* [IHRE AUFGABE]
Nehmen Sie das Interview zum Laufen wieder auf und führen Sie es nach der Frage „Haben Sie Ihr Ziel erreicht?“ fort.

* [LESETEXT]
----
Sie laufen seit 30 Jahren und haben vor ebenfalls fast 30 Jahren den Österreichischen Frauenlauf gegründet: Nehmen Sie Ihr Leben im Lauf?

Nicht ganz! (lacht) Aber das Laufen ist ein wesentlicher Bestandteil meines Lebens. Ich würde sagen: Mein Leben dreht sich ums Laufen.

Wie kamen Sie zum Laufen?

Ich habe mit Ende 20 recht unsportlich gelebt. Ich war weder fit, noch sonderlich belastbar und spürte, meinen Lebensstil ändern zu müssen. Als ich 1986 meinen Freund bei seinem Marathon begleitete, beschloss ich, auch zu laufen. Ich setzte mir im März das Ziel, im November am weltgrößten Marathon in New York teilzunehmen.

Haben Sie Ihr Ziel erreicht?
----
* [DATENAUSZUG]

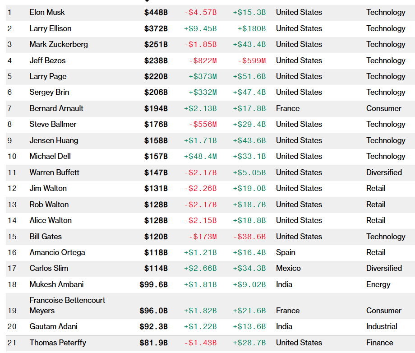Open Larry Ellison's profile link
415x353 pixels.
[x=50, y=28]
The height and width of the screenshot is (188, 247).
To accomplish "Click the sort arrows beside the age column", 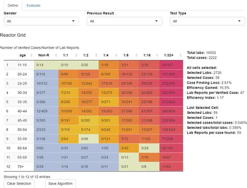I will [x=31, y=55].

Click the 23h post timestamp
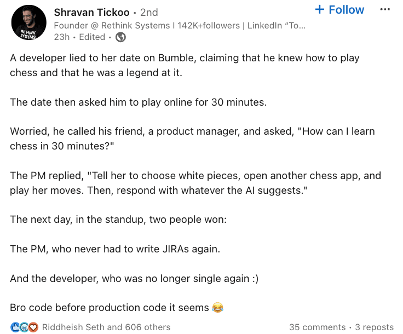pos(61,37)
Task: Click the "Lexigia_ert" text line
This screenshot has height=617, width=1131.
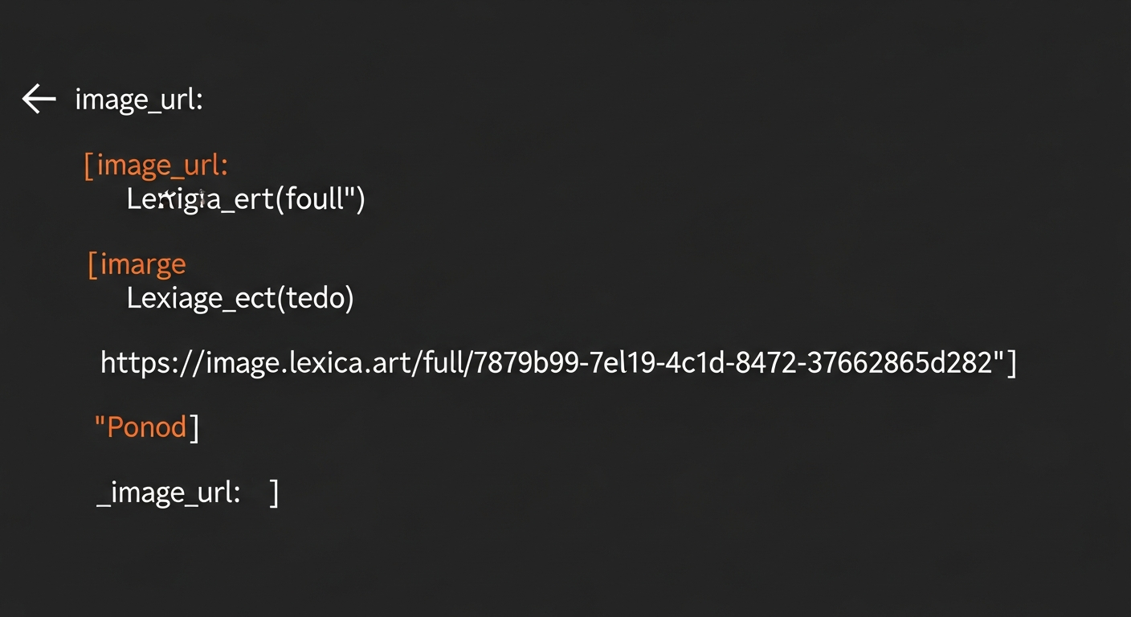Action: (201, 198)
----
* [ANTWORT UNTEN]
Ja. Nach 3 Stunden und 41 Minuten.

Und dann sind Sie einfach weiter gelaufen?

Ich hatte inzwischen meine Leidenschaft für das Laufen entdeckt! Und die bewegt mich im wahrsten Sinne des Wortes bis heute.

Verraten Sie uns, wie alt Sie sind?

Ich bin 59.

Wie schaut Ihr Laufpensum heuer aus?

Wenn ich nicht auf ein Ziel - hin trainiere, laufe ich drei Mal die Woche. Ich rate den Läuferinnen immer: Einmal ist besser als keinmal, zweimal besser als einmal und drei Mal ist das Optimum. Ich selbst laufe einmal unter der Woche, einmal am Wochenende. Mittwochs abends trainiere ich mit Läuferinnen im Rahmen unseres Frauenlauftrainings im Wiener Prater.

Wann, wo und wie lange laufen Sie?

Mein Laufgebiet ist der Wiener Prater. Dort laufe ich meist frühmorgens, eine Stunde etwa. Da schaffe ich so an die zehn Kilometer.

Was gibt Ihnen das Laufen?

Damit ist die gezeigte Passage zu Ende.